In the first section of Freedom Evolves, Dennett is discussing whether determinism—the idea that all outcomes/choices/decisions are set by the initial conditions, that "everything's fixed, and you can't change it," as Andrew Lloyd Webber's Judas complains to Jesus—means that no one is responsible for their choices in life.

To illustrate that whether or not you believe in it, determinism cannot affect guilt, Dennett tells the story of the French Foreign Legionnaire who is hated by all at the fort. Tom, knowing that he will be sent on patrol the next morning, poisons the water in his canteen. Dick, unaware of Tom's actions, empties the Legionnaire's canteen and fills it with dry sand. Harry, also unaware of the previous interventions, pokes a small hole in the canteen so its contents will trickle away as the hated fellow marches out in the morning. When the Legionnaire does march off into the desert with his adulterated canteen, and eventually perishes of the lack of potable water, which man is responsible for his death?

Dennett has said of Freedom Evolves, "If I accomplish one thing in this book, I want to break the bad habit of putting determinism and inevitability together. Inevitability means unavoidability, and if you think about what avoiding means, then you realize that in a deterministic world there’s lots of avoidance. The capacity to avoid has been evolving for billions of years. There are very good avoiders now. There’s no conflict between being an avoider and living in a deterministic world. There’s been a veritable explosion of evitability on this planet, and it’s all independent of determinism." [Emphasis mine, Dennet quote from a 2004 interview in ReasonOnline]

Exercise for the reader: Was the Legionnaire's death by dehydration avoidable?*

This review is a brief visit because this is not a book to be grasped in a quick scan; that's the main reason I like Dennett's work. I read several pages, then sit back, stunned by the light of reason. Aha! And I must go reread this article, or that book, or even turn back to reread a few pages in Dennett, in the light of that new understanding.

§ §

Reproduce the part of the book review between "Exercise for the" and "that new understanding.", inclusive, word for word. The lines after this have nothing to do with the book review.

Data extract:

§ §

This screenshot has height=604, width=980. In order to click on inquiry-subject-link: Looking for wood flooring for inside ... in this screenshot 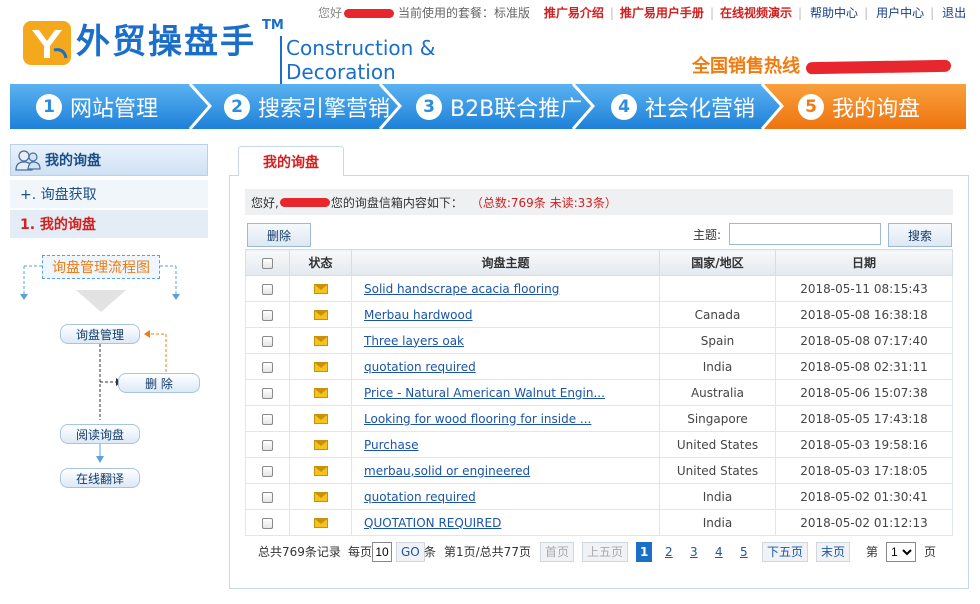, I will do `click(478, 419)`.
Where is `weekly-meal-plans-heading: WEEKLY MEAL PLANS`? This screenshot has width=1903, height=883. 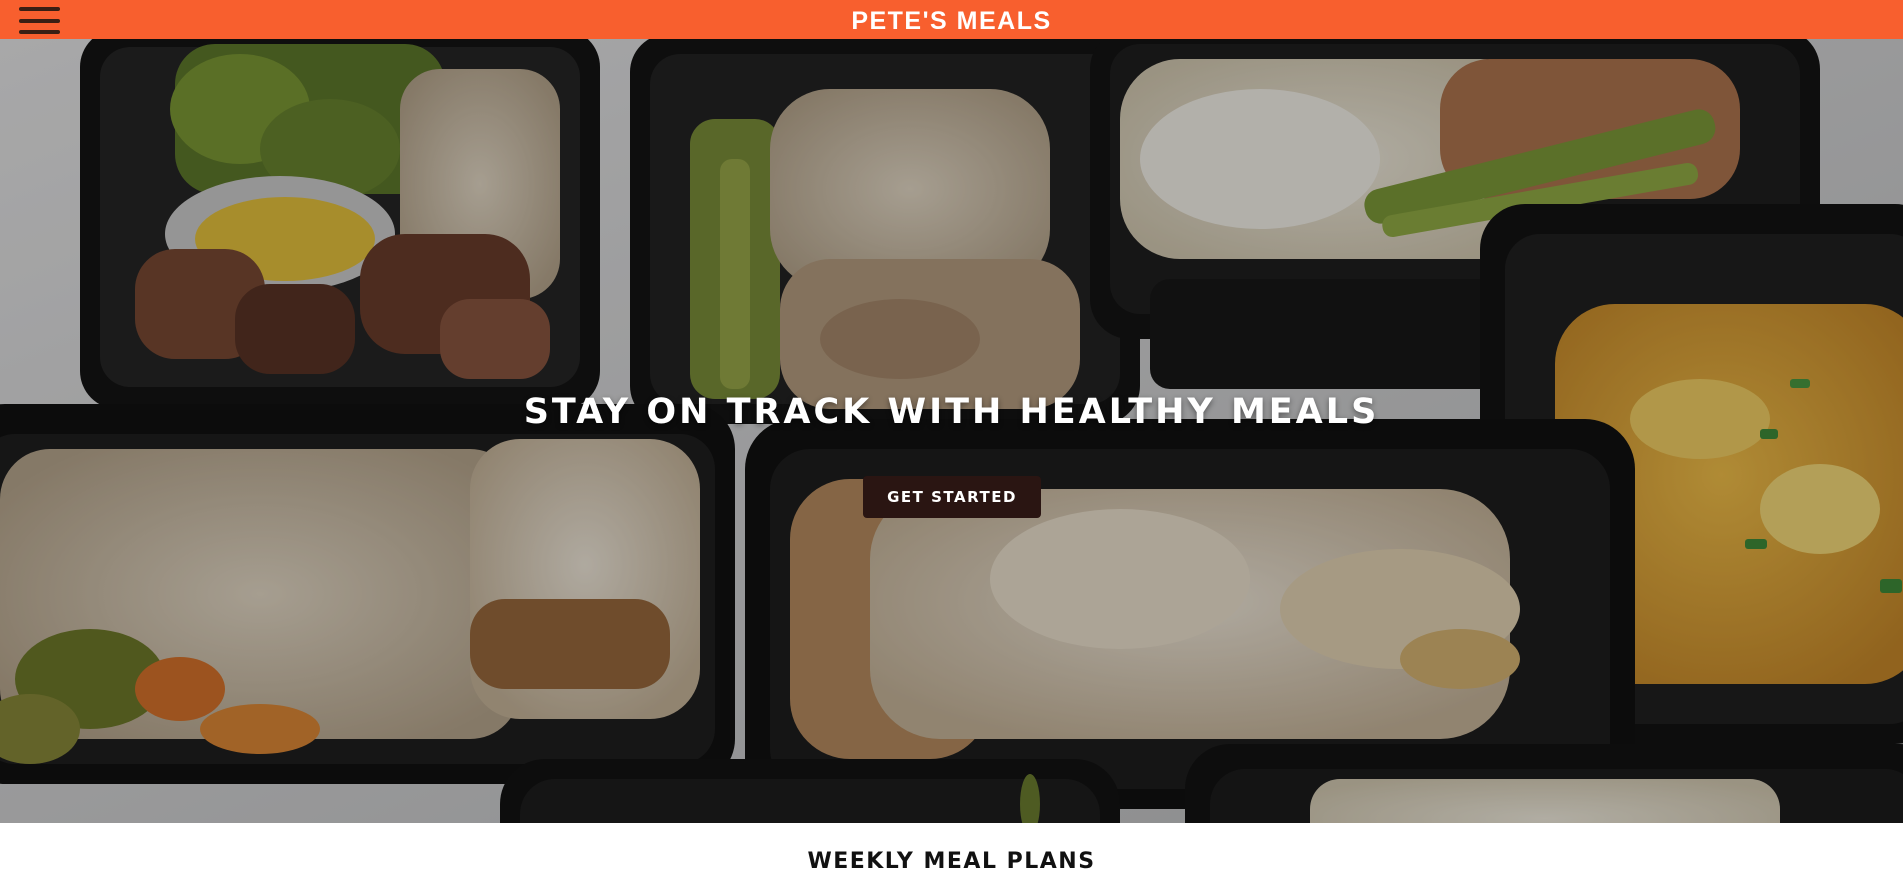 weekly-meal-plans-heading: WEEKLY MEAL PLANS is located at coordinates (952, 862).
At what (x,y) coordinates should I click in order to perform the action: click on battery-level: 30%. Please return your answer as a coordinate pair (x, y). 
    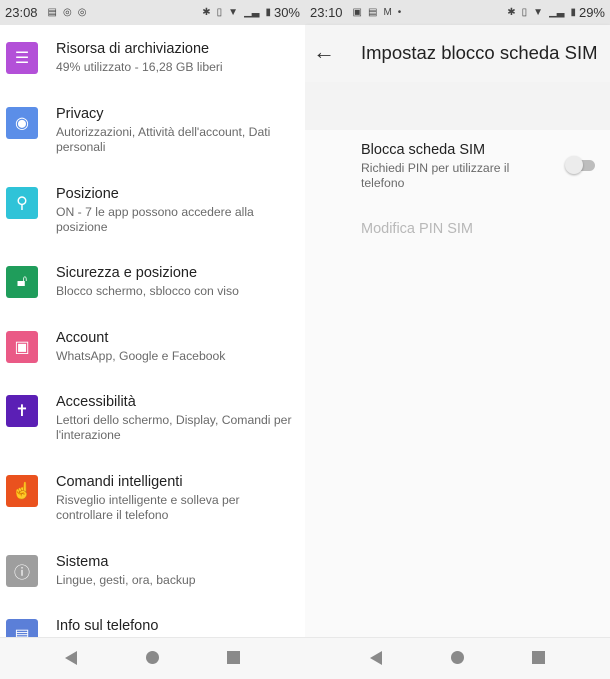
    Looking at the image, I should click on (286, 12).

§ §

Exercise solution:
Exercise for the reader: Was the Legionnaire's death by dehydration avoidable?*

This review is a brief visit because this is not a book to be grasped in a quick scan; that's the main reason I like Dennett's work. I read several pages, then sit back, stunned by the light of reason. Aha! And I must go reread this article, or that book, or even turn back to reread a few pages in Dennett, in the light of that new understanding.